Biometabolomics data processing and analysis methods and apparatuses, and an application thereof. The biometabolomics data processing method comprises a step of integrating liquid chromatography-mass spectrometry data or gas chromatography-mass spectrometry data of a plurality of biological samples to form a feature database. The integration step comprises: S11, randomly selecting one of the plurality of biological samples as a reference sample, and correcting the timelines of other samples one by one according to the timeline of the reference sample; S12, performing peak recognition processing of a primary mass spectrometry ion peak on the corrected samples one by one to obtain a plurality of recognition feature peaks; and S13, merging the plurality of recognition feature peaks according to the sample information complementation principle to obtain a feature database of the plurality of biological samples. The processing method can realize integration of mega-scale metabolomics data, and can achieve data correction and data integration in batches or of a single sample, without being affected by detection batches.

Description

生物代谢组学数据处理方法、分析方法及装置和应用Biological metabolomics data processing method, analysis method, device and application 技术领域Technical field
本发明涉及代谢组学技术领域,具体而言,涉及一种生物代谢组学数据处理方法、分析方法及装置和应用。The present invention relates to the technical field of metabolomics, in particular to a method, analysis method, device and application of biological metabolomics data processing.
背景技术Background technique
代谢组学是继基因组学和蛋白质组学之后新起的一门学科,它是系统生物学的重要组成部分,主要考察生物体系受刺激或扰动前后所有小分子代谢物及其含量的动态变化。通过对生物体内所有的小分子代谢物进行整体的定性、定量分析,可以探索并发现代谢物与生理病理变化的关系。研究表明,代谢组在疾病早期诊断、生物标志物发现、药物筛选、毒性评价、运动医学、营养学等领域有着重要应用价值。Metabolomics is a new subject after genomics and proteomics. It is an important part of systems biology. It mainly investigates the dynamic changes of all small molecule metabolites and their contents before and after the biological system is stimulated or disturbed. Through the overall qualitative and quantitative analysis of all small molecule metabolites in the organism, the relationship between metabolites and physiological and pathological changes can be explored and discovered. Studies have shown that metabolome has important application value in the fields of early disease diagnosis, biomarker discovery, drug screening, toxicity evaluation, sports medicine, and nutrition.

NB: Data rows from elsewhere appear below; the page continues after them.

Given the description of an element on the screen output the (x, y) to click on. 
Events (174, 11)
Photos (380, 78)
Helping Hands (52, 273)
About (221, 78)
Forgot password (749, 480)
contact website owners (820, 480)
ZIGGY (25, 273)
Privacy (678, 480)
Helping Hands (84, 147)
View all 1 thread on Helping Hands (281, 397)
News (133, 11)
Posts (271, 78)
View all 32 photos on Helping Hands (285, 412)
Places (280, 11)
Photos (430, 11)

随着科学技术的快速发展,针对代谢组的研究和检测方法层出不穷,目前应用最为广泛、功能最强大的主要是液相色谱-质谱联用技术(LC-MS)。近年来,LC-MS技术得到了进一步的提高,大规模样本的检测应用也越来越多。随着检测样本数的增加,随之也产生了一系列问题,例如,大规模样本的检测时间较长,机器在长时间的运行过程中,会出现灵敏度下降、保留时间漂移等情况。因此,研究者们常常会将大规模样本分批次进行上机,可以保持机器的良好运行状态,但是这样又会有另一个问题,就是样本之间和批次之间的代谢组数据存在随机误差和系统误差,无法直接进行比较,需要进行数据整合。针对不同样本和不同批次间的数据的整合,目前也有一些方法可以使用,常见的是利用XCMS方法进行数据整合,可以实现多样本的代谢组学数据分析。With the rapid development of science and technology, research and detection methods for metabolome emerge in endlessly. At present, the most widely used and most powerful is mainly liquid chromatography-mass spectrometry (LC-MS). In recent years, LC-MS technology has been further improved, and large-scale sample detection applications have also increased. As the number of test samples increases, a series of problems have also arisen. For example, the test time for large-scale samples is longer, and the sensitivity of the machine will decrease and retention time drift during long-term operation. Therefore, researchers often put large-scale samples on the machine in batches to keep the machine running in good condition, but this has another problem, that is, the metabolome data between samples and batches are random. Errors and systematic errors cannot be directly compared, and data integration is required. For the integration of data between different samples and different batches, there are currently some methods that can be used. The common one is to use the XCMS method for data integration, which can realize multi-sample metabolomics data analysis.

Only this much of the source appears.